One example of the way I use course content to encourage my students to think critically is the film Amélie which I teach as part of a final-year course on representations of Paris in fiction and film. In Jean-Pierre Jeunet's 2001 film, the eponymous heroine devotes herself to a succession of fairytale-Godmother-like good deeds. One such endeavour consists of guiding a blind man across a road and along a busy street before depositing him at the entrance to the local metro station.

As they go along, Amélie gives him a gossipy audio-description of the people and shops they pass. On one level, this episode is a piece of harmless fun. It demonstrates the vibrancy of the rue Lepic area whilst highlighting Amélie's eye for amusing detail and flair for language. But this extract is also problematic when viewed from a Disability Studies perspective. Not only does Amélie fail to ask the blind man where he wants to go, she doesn't give him the chance to get a word in edgeways. She points out the smell of the greengrocer's melon (a smell the man would surely have recognised for himself) without bothering to grab a piece for him to taste. She tells him what is on sale at the butcher's without checking that he has already done his shopping. And she describes delicious-sounding cheeses to him without asking him if he'd like to stop and choose some. I find food shopping in France a beguiling yet frustrating business: there is just too much choice and it all smells so wonderful. I love French cheese but always feel like I am missing out by not being able to read all the labels and make an educated selection - if I met Amélie in Montmatre, I'd insist (if she ever stopped talking) that she describe the cheese to me in mouth-watering detail rather than rushing me past the shop at dizzying speed. But here she keeps the blind man trapped in his own passivity, thus perpetuating the myth that the blind are helpless and vulnerable.

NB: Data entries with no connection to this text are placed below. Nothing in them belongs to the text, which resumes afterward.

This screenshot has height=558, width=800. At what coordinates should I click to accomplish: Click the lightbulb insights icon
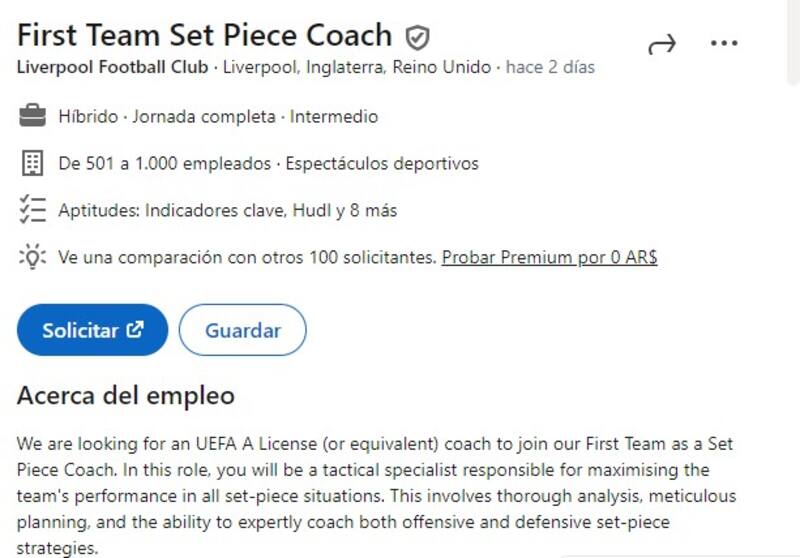tap(33, 257)
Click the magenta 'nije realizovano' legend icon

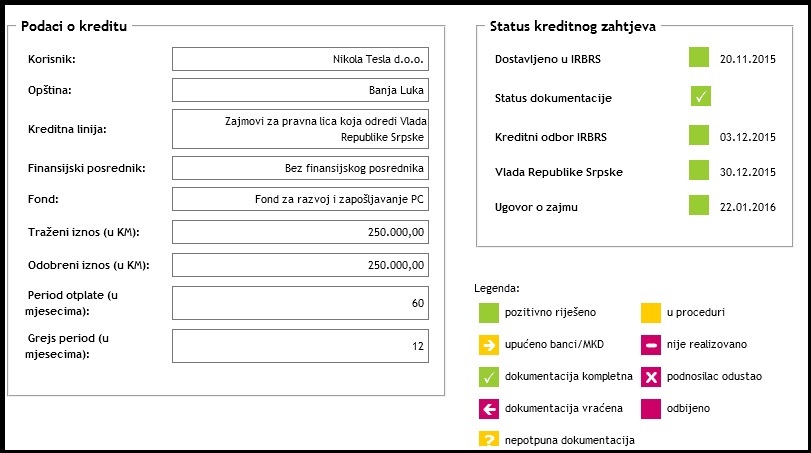pyautogui.click(x=650, y=345)
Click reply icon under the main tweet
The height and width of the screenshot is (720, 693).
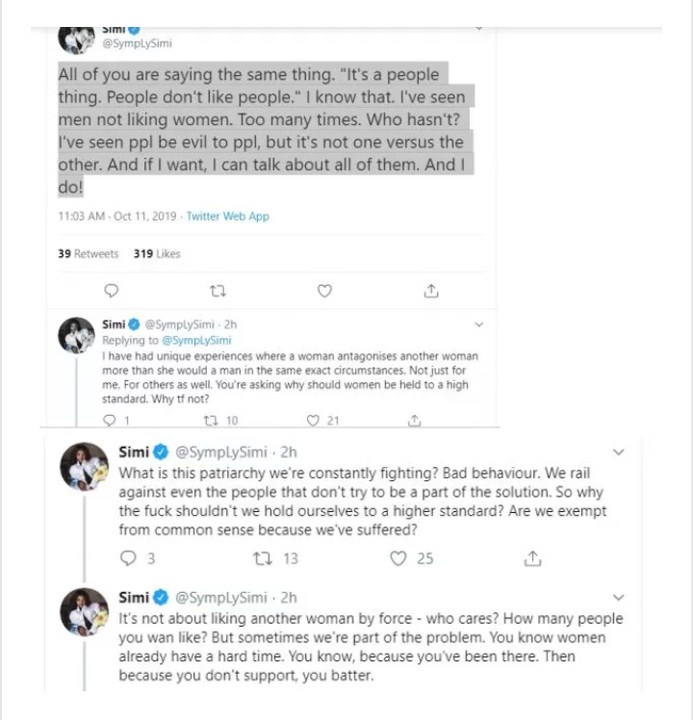112,291
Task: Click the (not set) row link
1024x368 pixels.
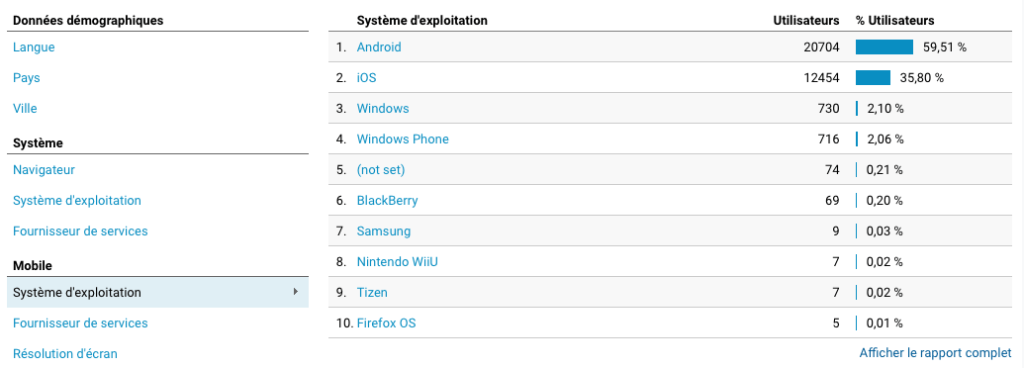Action: click(381, 170)
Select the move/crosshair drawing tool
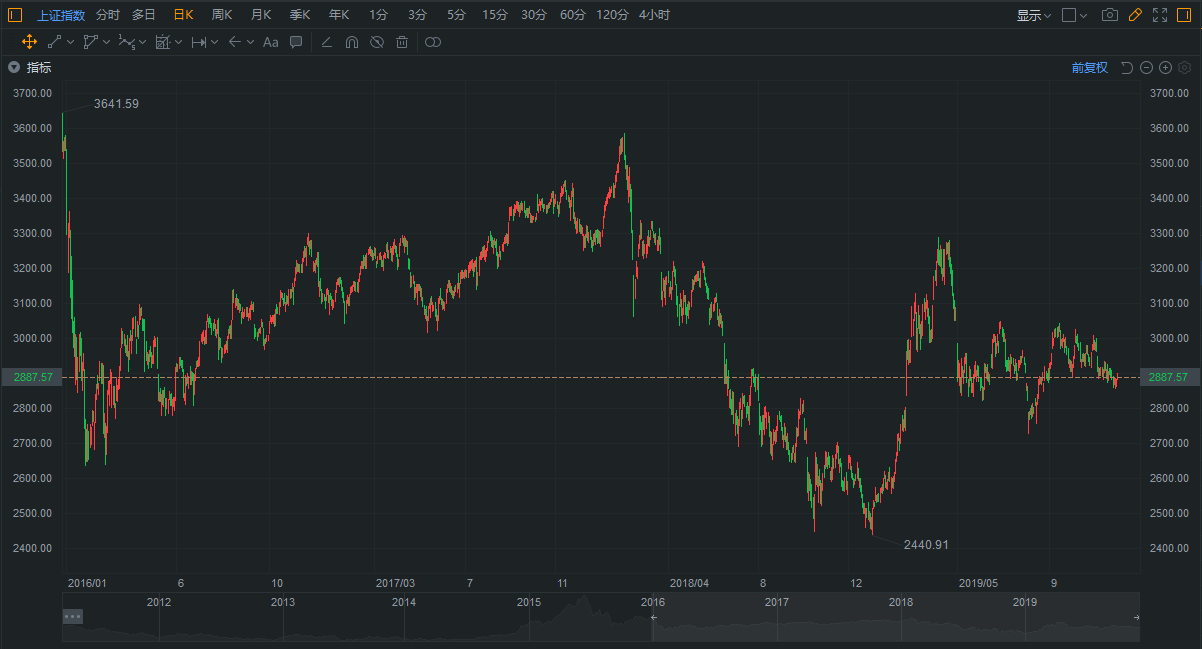 pyautogui.click(x=29, y=42)
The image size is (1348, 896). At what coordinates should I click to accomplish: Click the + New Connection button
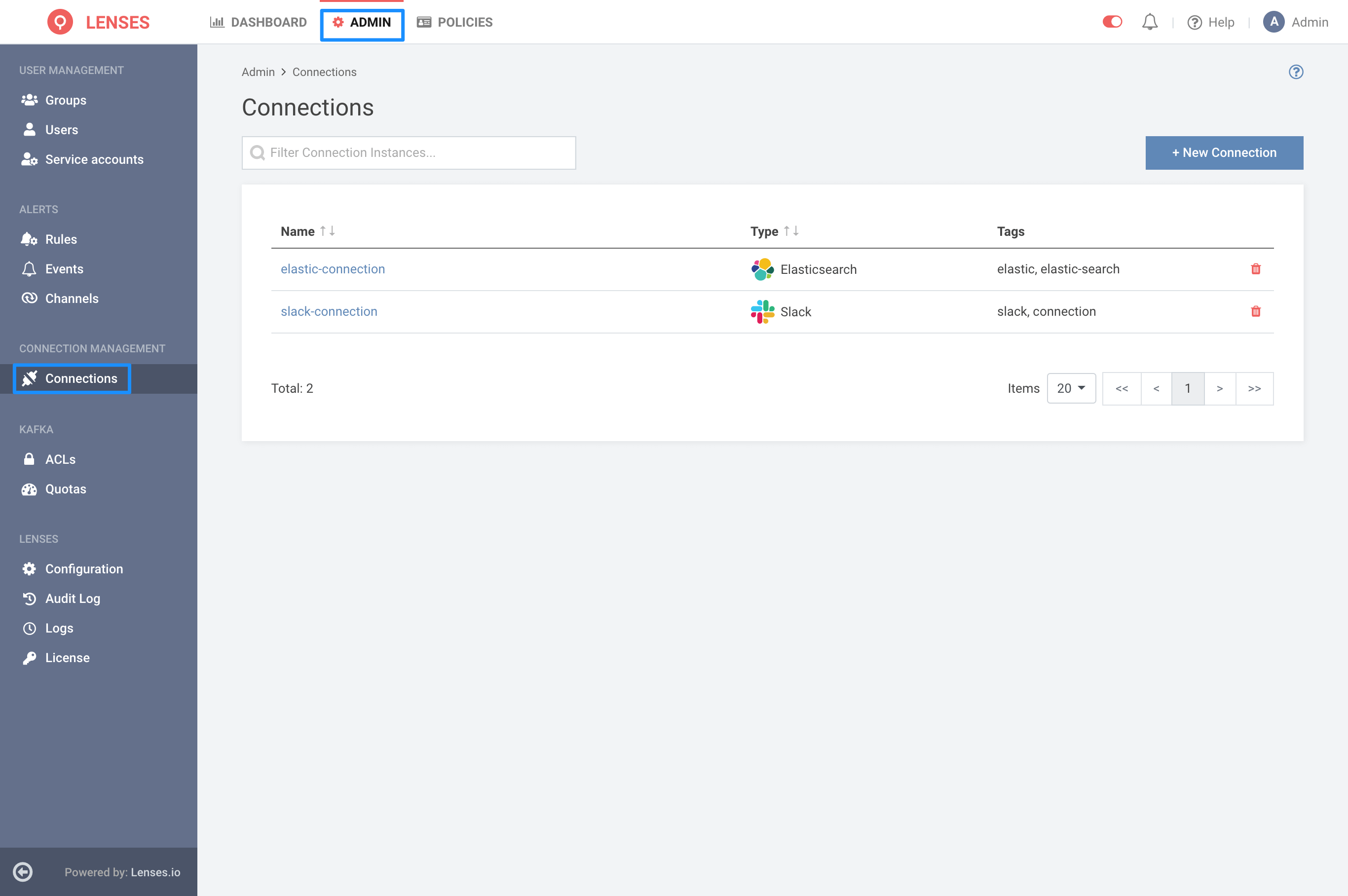[1224, 153]
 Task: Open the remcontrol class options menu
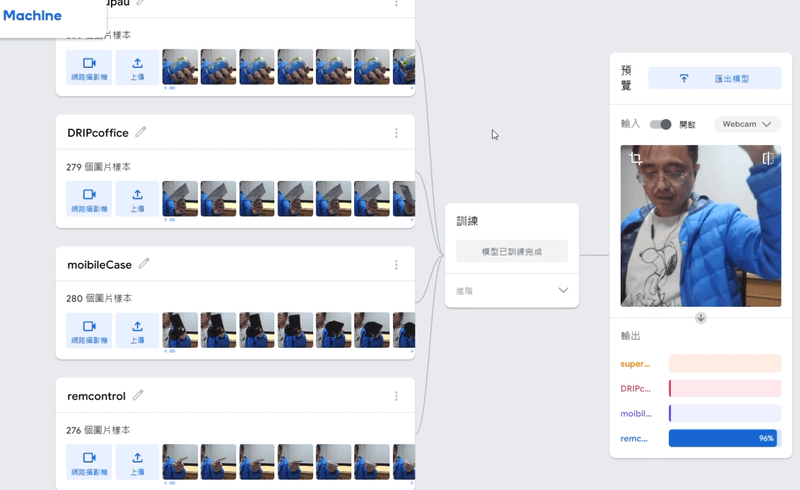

Amélie's actions are certainly well-intentioned, and the dazzling way that the blind man's face is lit up at the end of the clip suggests that Jeunet too thinks that this must have been a genuinely wonderful experience for him. But this way of thinking suggests that the blind are lacking something in their relationship with the world which they must rely on the kind-hearted to give them. That a world without sight is a world without knowledge, sensation and community. That sight is better than no sight. This is perhaps not a surprising reaction from a film-maker. But what if this blind man relates to the world in a wholly different way? What if the pictures he gets from hearing, touching, smelling and tasting the world are just as fulfilling as Amélie's and Jeunet's fetishization of vision? Or, more worryingly, what if Amélie's unsolicited arrival in his life has shown him a world that he was not even aware of? Will he be left happy and grateful to have experienced more fully the world around him? Or will he be left feeling miserable and inadequate, having discovered that others prize most highly a sense that he does not share.
My students only noticed the more problematic elements of this scene after I’d talked to them about my own blindness and used my non-visual communication techniques with them. Where they had once unquestioningly accepted the episode as an example of Amelie’s Princess-Diana-like goodness, they now began displaying impressive levels of critical analysis in their responses to it.

This dual approach, where I talk to students about the practicalities of how their learning will be a different experience because of my blindness, and then ask them to rethink their own understanding of disability through course content, means that they are much less ready to accept the stereotypes and clichés of disability with which popular culture surrounds us.